*Collected data*.
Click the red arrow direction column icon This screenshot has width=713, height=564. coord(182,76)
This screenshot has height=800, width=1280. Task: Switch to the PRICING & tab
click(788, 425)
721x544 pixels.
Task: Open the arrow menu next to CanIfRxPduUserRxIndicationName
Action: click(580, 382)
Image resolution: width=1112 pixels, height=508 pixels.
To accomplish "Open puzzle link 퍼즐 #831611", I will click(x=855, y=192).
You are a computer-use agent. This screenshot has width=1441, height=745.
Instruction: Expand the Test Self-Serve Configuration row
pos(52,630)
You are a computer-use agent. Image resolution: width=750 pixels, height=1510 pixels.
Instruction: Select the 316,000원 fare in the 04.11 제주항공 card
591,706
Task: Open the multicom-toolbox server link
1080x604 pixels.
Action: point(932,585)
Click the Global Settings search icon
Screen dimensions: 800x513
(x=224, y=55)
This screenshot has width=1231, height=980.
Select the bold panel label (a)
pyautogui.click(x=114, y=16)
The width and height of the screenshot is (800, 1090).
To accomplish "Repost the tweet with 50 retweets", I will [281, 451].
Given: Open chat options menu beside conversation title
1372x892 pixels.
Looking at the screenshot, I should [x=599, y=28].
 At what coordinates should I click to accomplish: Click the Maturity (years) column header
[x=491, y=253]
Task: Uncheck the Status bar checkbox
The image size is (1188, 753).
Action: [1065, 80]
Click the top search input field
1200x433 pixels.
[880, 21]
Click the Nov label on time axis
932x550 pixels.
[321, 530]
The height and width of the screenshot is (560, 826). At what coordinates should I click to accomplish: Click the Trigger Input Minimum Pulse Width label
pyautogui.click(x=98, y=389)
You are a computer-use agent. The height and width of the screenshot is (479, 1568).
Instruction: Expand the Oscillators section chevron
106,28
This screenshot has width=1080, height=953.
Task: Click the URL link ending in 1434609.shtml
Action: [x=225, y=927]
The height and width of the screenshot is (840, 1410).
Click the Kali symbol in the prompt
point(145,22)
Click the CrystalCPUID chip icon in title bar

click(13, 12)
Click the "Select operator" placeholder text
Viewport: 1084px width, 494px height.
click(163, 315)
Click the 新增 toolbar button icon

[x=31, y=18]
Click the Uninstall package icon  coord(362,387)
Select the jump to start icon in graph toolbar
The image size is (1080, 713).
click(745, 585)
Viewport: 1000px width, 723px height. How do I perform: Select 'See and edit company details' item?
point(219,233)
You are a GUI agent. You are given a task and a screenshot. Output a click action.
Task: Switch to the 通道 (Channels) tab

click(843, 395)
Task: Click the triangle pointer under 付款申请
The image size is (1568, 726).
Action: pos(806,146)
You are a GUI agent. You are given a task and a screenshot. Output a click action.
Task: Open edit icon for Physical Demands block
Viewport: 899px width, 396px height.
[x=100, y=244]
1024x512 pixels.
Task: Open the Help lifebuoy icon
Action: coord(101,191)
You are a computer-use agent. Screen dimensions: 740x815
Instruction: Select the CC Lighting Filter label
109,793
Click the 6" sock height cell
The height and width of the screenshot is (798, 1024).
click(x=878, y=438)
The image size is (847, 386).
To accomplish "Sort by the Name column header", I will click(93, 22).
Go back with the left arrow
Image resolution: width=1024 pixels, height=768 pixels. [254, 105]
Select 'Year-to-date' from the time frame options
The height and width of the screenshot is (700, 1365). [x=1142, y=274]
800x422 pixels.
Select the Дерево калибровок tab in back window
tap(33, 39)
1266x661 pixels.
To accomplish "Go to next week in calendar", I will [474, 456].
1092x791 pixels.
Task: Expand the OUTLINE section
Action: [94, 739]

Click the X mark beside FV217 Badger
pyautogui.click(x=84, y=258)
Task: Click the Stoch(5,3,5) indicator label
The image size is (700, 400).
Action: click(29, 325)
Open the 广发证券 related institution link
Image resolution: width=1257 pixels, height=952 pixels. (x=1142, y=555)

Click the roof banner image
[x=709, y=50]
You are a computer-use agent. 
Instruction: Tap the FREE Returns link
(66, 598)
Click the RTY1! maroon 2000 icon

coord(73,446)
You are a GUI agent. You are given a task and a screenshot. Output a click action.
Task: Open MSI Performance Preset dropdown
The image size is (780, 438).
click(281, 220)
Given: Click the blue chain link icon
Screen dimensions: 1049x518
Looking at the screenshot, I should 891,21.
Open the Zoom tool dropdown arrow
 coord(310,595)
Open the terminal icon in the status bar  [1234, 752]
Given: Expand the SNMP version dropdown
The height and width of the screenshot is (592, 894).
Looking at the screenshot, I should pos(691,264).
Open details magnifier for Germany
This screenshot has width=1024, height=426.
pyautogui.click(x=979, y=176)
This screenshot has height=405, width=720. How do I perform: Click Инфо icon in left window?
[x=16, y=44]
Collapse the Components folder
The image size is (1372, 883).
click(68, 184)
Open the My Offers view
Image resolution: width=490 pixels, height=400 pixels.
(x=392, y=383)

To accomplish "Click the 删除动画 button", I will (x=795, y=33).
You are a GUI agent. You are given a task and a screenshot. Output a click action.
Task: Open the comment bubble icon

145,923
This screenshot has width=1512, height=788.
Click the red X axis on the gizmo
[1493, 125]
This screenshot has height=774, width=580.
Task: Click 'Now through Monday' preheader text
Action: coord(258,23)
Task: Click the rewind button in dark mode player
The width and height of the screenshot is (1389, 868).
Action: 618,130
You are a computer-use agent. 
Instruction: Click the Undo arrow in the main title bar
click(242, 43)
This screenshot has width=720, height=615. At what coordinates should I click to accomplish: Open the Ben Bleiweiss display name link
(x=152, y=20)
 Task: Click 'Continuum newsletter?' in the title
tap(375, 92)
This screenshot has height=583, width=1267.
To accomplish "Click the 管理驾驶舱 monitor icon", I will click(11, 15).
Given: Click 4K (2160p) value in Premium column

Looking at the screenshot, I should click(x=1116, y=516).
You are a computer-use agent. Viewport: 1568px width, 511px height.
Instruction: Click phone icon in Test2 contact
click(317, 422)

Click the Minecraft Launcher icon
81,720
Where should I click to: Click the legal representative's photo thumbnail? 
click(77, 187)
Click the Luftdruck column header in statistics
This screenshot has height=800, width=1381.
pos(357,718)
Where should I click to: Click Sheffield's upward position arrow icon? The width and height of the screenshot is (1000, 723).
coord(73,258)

*WORK INSTRUCTION*. Find each line in the data above with the word "computer", then copy it.

*SOLUTION TO THIS PROBLEM*.
You are a computer-use agent. This screenshot has width=1441, height=745.
You are a computer-use agent. Image resolution: width=750 pixels, height=1510 pixels.
You are a computer-use agent. The height and width of the screenshot is (479, 1568).
You are a computer-use agent. Screen dimensions: 740x815
You are a computer-use agent. 
You are a computer-use agent. 
You are a computer-use agent. Viewport: 1568px width, 511px height.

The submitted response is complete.